When this signal 22 is inversely Fourier transformed, the signal 2
3, which is the processed waveform signal. This signal 23 is sent to a vibration level indicator. Below is the first
This is the same as in the case shown in the figure, and the same effects as in the embodiment shown in FIG. 1 can be obtained in this third embodiment as well. In addition, in this FIG. 3, the signal 24 indicates the rotation reference signal of the mating machine.

To summarize the above idea, as a vibration monitoring instrument for a rotating machine with a complex rotating body, each vibration meter can detect the rotational frequency component of the other shaft from the output signal of the vibration meter so that it can mainly monitor its own vibration. By equipping a device with the function of removing the To remove the rotational component of the other rotating machine, (1) If the rotating machine has a constant rotational speed or only a fixed rotational speed needs to be monitored, use a normal notch filter.

(2) For rotating machinery that is used while the rotational speed is changing, use a notch tracking filter.

(3) As a generally usable method, digital signal processing by a microcomputer is used to perform Fourier transform of the signal - removal of the rotational speed component of the other rotating machine - and inverse Fourier transform of the signal to remove the vibration component of the other machine. do.

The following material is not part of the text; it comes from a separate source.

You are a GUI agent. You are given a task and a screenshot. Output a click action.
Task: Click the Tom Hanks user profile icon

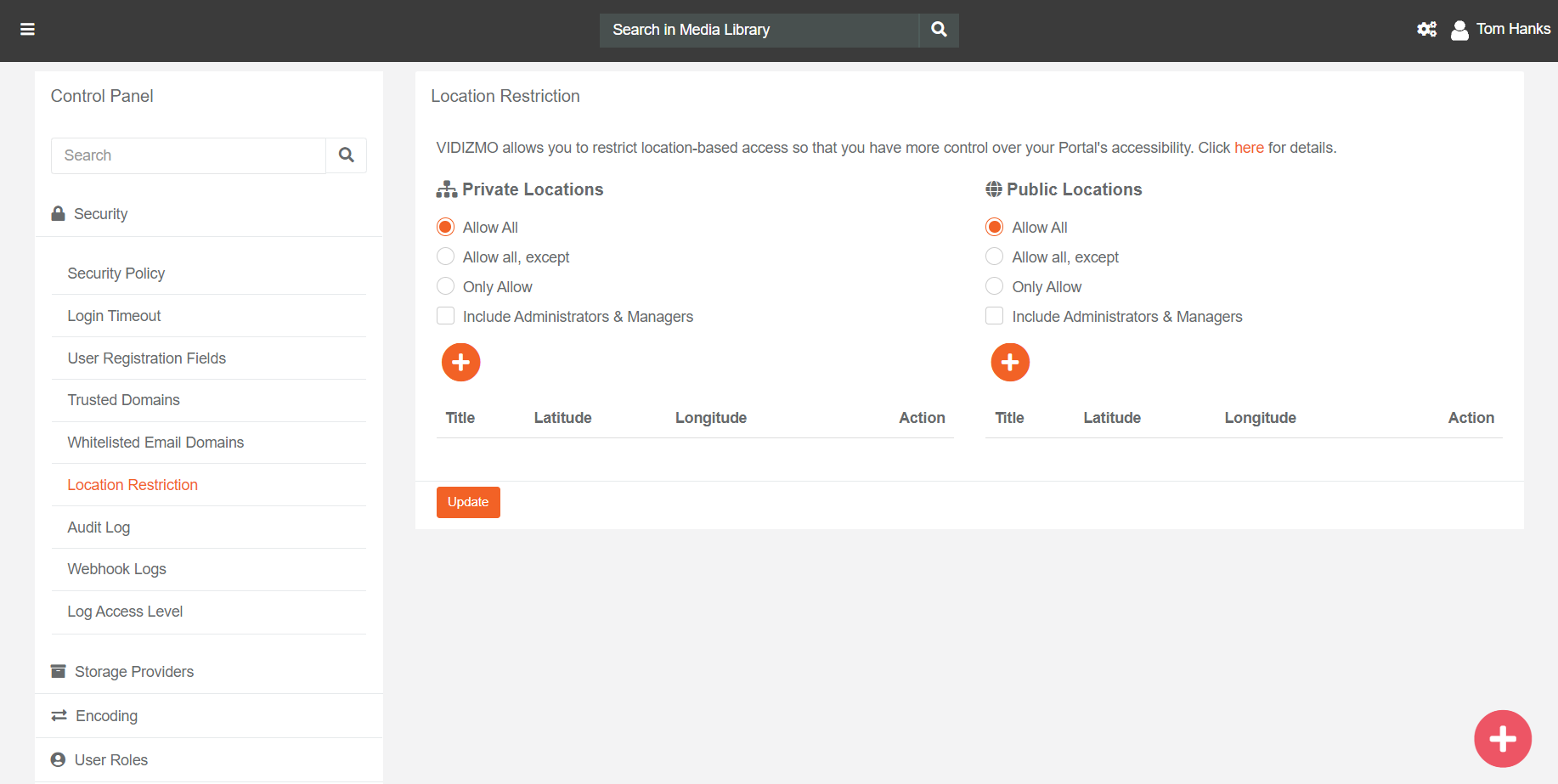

Since this invention has the above-mentioned effects, it can be applied to vibration monitoring instruments for rotating machines having complex rotating bodies such as two-shaft gas turbines, gear speed reducers, and belt speed amplifiers.

[Effect of idea]

As described above, according to the vibration detector of this invention, the vibration of the rotating machine to be measured is measured by the vibration measuring means, the rotation speed of another rotating machine is measured by the rotation measuring means, and the vibration is measured from the output of the vibration measuring means. Since we removed the rotational speed component measured by the rotational measurement means,
The main component of the vibration of the other rotating machine can be removed, the vibration of the own rotating machine can be displayed, and the vibration of the bearings of each rotating machine can be appropriately monitored.

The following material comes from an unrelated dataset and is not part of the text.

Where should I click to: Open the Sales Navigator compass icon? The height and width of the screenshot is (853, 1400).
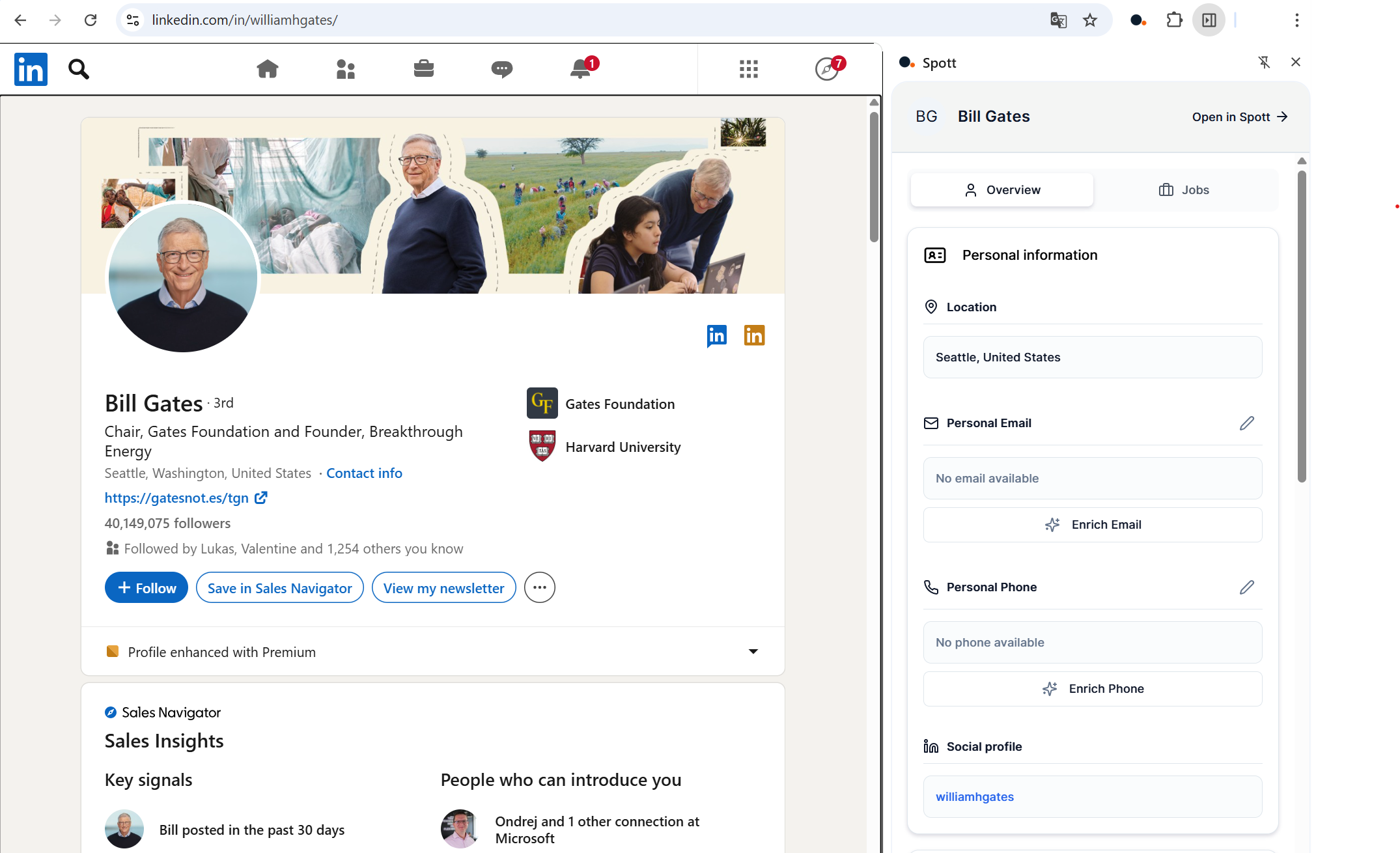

In addition, it is possible to process not only the first-order rotational component but also higher-order components in the same way as the first-order component, which is an advantage in machines with complex rotating bodies with many harmonics, such as gear shafts. .

[Brief explanation of the drawing]

Fig. 1 is a block diagram showing the configuration of an embodiment of the vibration detector of this invention, Fig. 2 is a diagram for explaining signal processing of the same vibration detector, and Fig. 3 is a diagram of the vibration detector of this invention. FIG. 7 is a diagram for explaining the operation of main parts of another embodiment. 1...Rotating machine, 2...A rotating shaft, 3...B rotating shaft, 4...A bearing vibration detector, 5...B bearing vibration detector, 10...A bearing vibration signal amplifier, 11
...A-axis notch tracking filter, 12...
...A-axis vibration level indicator and alarm transmitter, 13
... B-bearing vibration signal amplifier, 14 ... B-axis notch tracking filter, 15 ... B-bearing vibration level indicator and alarm transmitter.

Claims (1)

[Scope of utility model registration request] In a device for detecting vibrations of rotating machines having different rotational speeds arranged on the same base, a vibration measuring means measures the vibration of the rotating machine to be measured, and a rotation measuring means measures the rotational speed of another rotating machine. and a removing means for removing a rotational speed component measured by the rotation measuring means from the output of the vibration measuring means.